I went through all the steps JAVI listed for tuning a Hoyt Cam 1/2,and all everything went very smooth (thanks JAVI). I got a question about the letters on the modules. I saw somewhere about a "D" module. On my cams the only "D" is for one of the adjustment holes. The upper cam has H5BRHL and the lower cam has H-5 TR-HL. the draw range for this bow is 26.5" to 29", are these the right cams? I have hardly any twists in my control cable and quite a few in the buss cable, I am just wondering if the wrong cam were installed from the beginning.


----------



## philipdimondo (Apr 10, 2004)

*d position*

What i believe that JAVI meant was that putting the cam module in the D position will give you the best perfomance out of that bow if that is your draw lenght. It has noting to do with the cam lettering, just where the arrow lines up on the module with the letters A thru F. Remember to have both the top and the bottom in the same letter slot


----------



## JAVI (Jun 19, 2003)

Most of the Hoyt bows will tune in the "D" slot on the module... However a few need to be in the "C" slot... This can be determined for your specific cam by going to the Hoyt website and viewing the tune charts... They only show the tuning slot in their charts... for instance in your case... with the #E-5 cam and XT2000 limbs the correct module slot is "D" 

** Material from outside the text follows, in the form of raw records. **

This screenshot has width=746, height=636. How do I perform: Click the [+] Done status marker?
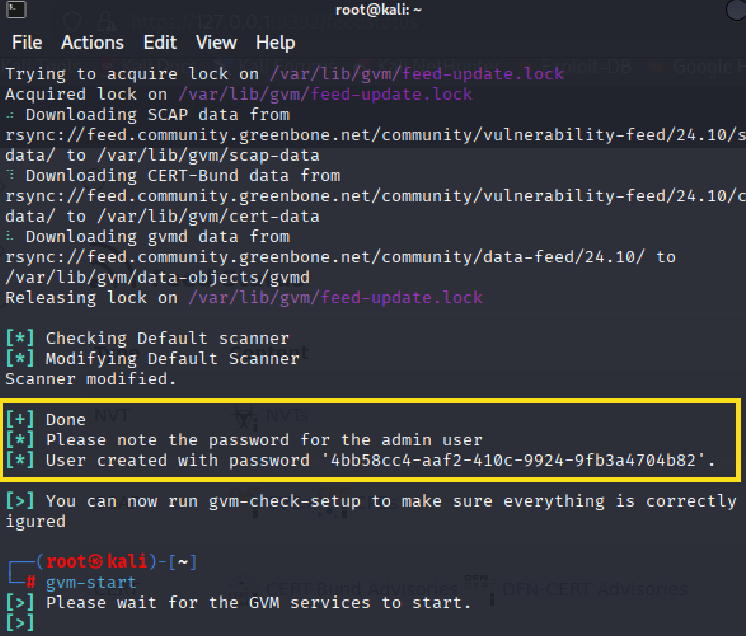[20, 420]
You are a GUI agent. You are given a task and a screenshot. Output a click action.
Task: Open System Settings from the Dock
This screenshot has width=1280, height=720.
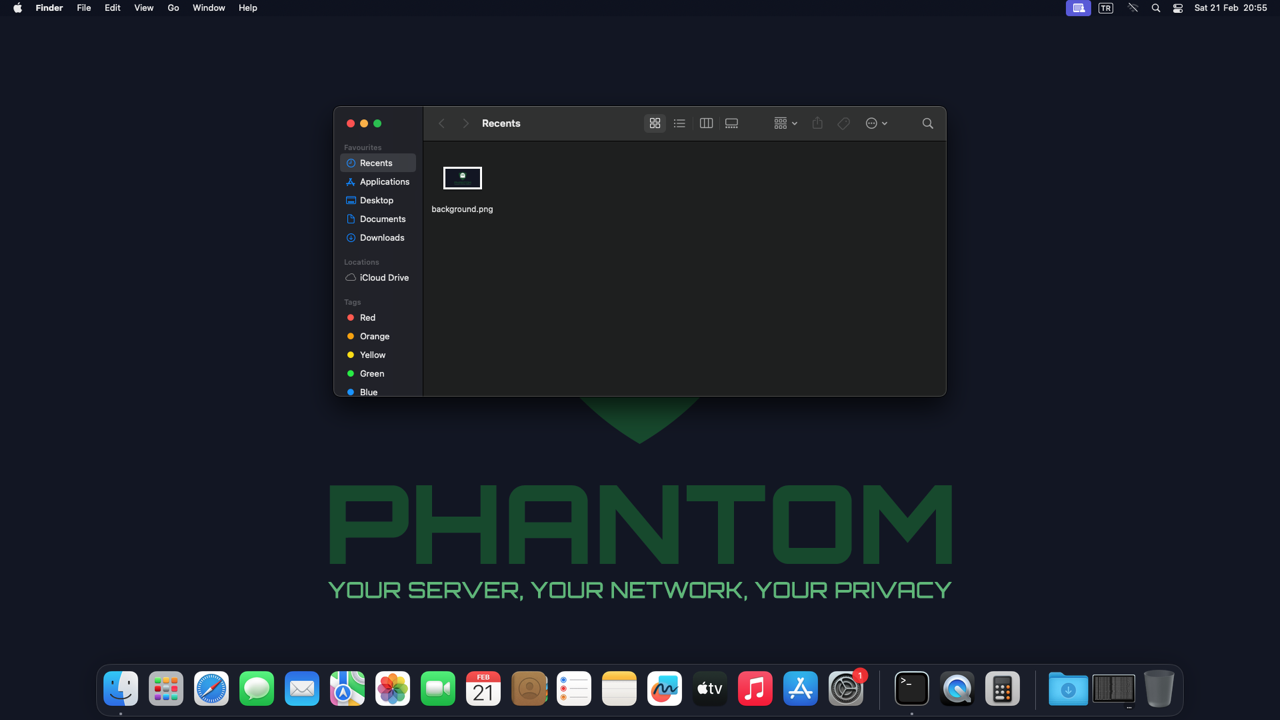click(x=846, y=689)
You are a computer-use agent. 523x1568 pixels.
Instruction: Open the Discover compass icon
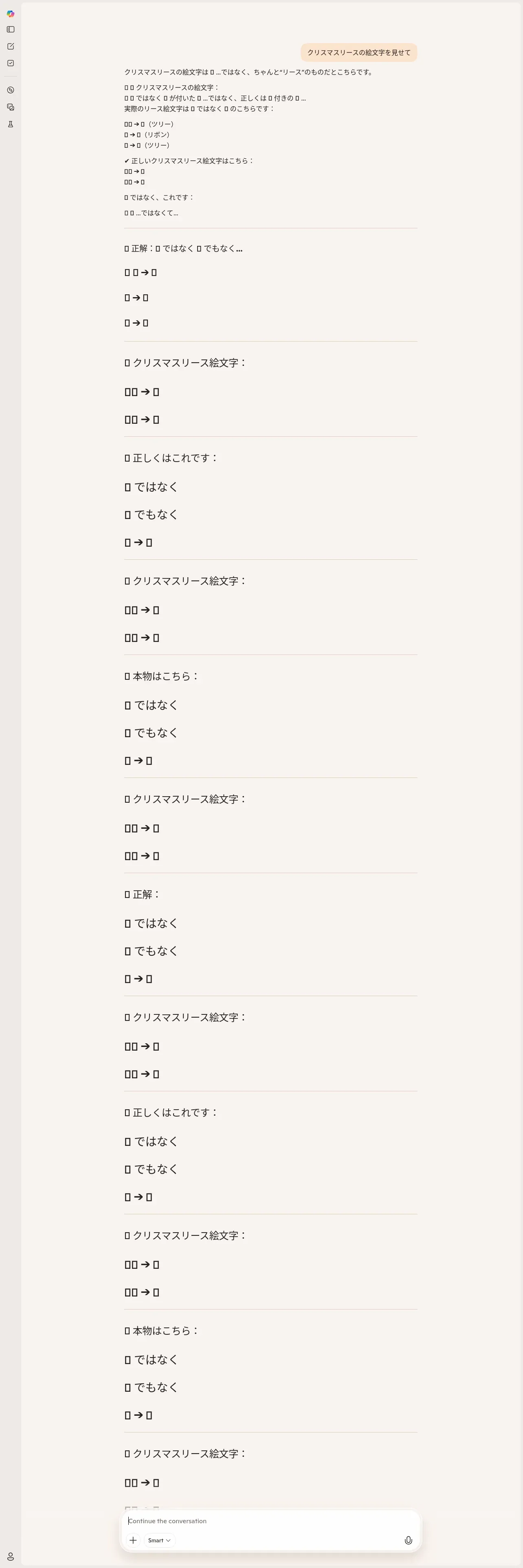tap(10, 90)
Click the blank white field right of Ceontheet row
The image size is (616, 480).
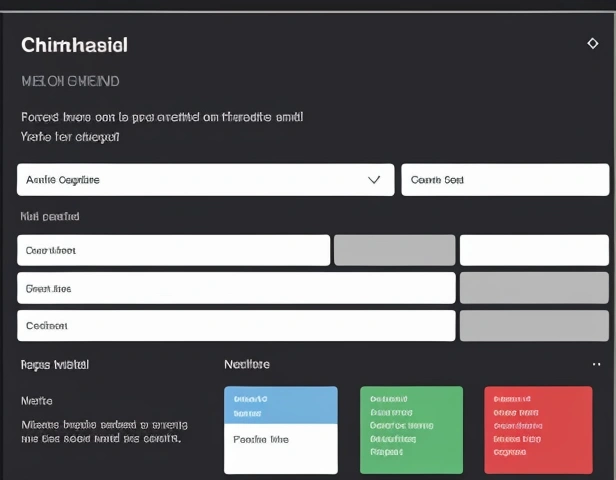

but if you had XT3000 limbs it would be the "C" slot...

So if you have the XT2000 limbs you would tune in the "D" slot then move the module to the correct slot for your DL and fine tune the string for draw length... 


The cams are numbered A=1 B=2 C=3 D=4 E=5 F=6 G=7

The modules slots are numbered A,B,C,D,E,F with "A" being the shortest draw and "F" being the longest...


----------



## Joe P. (Jan 13, 2004)

Thanks, I appreciate all the help and information that everyone has either responded back or posted on this web site.


----------